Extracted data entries
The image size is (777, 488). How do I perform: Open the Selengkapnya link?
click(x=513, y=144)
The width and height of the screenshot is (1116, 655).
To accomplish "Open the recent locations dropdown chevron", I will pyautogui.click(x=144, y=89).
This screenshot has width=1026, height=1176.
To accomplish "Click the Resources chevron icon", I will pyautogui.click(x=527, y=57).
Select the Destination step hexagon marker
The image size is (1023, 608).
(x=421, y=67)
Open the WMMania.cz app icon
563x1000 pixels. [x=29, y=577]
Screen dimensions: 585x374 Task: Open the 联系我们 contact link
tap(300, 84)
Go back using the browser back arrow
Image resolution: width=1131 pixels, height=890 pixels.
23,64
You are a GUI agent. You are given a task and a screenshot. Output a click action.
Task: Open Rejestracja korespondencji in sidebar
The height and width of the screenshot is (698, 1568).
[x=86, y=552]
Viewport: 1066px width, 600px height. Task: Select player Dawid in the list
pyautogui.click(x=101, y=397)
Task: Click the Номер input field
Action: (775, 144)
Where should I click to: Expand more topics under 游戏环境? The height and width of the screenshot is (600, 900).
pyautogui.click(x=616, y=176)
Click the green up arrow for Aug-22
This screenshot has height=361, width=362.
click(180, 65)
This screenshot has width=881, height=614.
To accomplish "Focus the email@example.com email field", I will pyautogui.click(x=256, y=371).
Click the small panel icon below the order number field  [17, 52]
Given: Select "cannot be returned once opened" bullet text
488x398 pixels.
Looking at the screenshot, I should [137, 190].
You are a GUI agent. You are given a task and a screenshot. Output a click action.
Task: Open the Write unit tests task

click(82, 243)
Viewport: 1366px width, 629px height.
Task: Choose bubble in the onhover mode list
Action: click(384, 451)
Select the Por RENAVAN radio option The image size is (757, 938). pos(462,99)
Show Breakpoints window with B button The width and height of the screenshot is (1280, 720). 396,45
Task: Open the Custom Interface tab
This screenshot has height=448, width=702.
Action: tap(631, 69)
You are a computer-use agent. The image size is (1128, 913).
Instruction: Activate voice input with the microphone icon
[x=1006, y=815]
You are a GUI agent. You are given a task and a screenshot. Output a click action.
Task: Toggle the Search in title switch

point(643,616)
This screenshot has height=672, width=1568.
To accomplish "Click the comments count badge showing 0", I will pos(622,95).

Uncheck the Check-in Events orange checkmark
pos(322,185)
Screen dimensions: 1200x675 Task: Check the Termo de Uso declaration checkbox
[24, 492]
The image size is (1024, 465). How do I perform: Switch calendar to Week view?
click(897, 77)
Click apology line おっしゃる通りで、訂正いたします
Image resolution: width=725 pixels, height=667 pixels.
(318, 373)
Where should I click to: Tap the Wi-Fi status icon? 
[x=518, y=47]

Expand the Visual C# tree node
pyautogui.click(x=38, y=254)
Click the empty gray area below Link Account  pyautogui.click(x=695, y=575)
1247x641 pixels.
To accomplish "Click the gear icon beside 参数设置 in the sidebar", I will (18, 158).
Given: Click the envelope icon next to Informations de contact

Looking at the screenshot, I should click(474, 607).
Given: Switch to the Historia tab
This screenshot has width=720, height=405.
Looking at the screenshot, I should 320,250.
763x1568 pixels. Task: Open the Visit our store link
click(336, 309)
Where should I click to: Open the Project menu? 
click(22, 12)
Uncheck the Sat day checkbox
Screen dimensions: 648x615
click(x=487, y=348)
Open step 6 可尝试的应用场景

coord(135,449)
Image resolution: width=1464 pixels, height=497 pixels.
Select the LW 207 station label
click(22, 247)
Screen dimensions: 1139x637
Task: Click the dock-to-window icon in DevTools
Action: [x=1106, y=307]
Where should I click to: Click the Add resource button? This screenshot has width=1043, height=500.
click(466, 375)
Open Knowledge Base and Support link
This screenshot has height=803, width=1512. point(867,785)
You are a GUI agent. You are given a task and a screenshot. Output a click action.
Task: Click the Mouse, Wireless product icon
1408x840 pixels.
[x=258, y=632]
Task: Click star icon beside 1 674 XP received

- **The task**:
Tally the lines of the records holding the word "sidebar", then give only the resulting number.

- **Answer space**:
2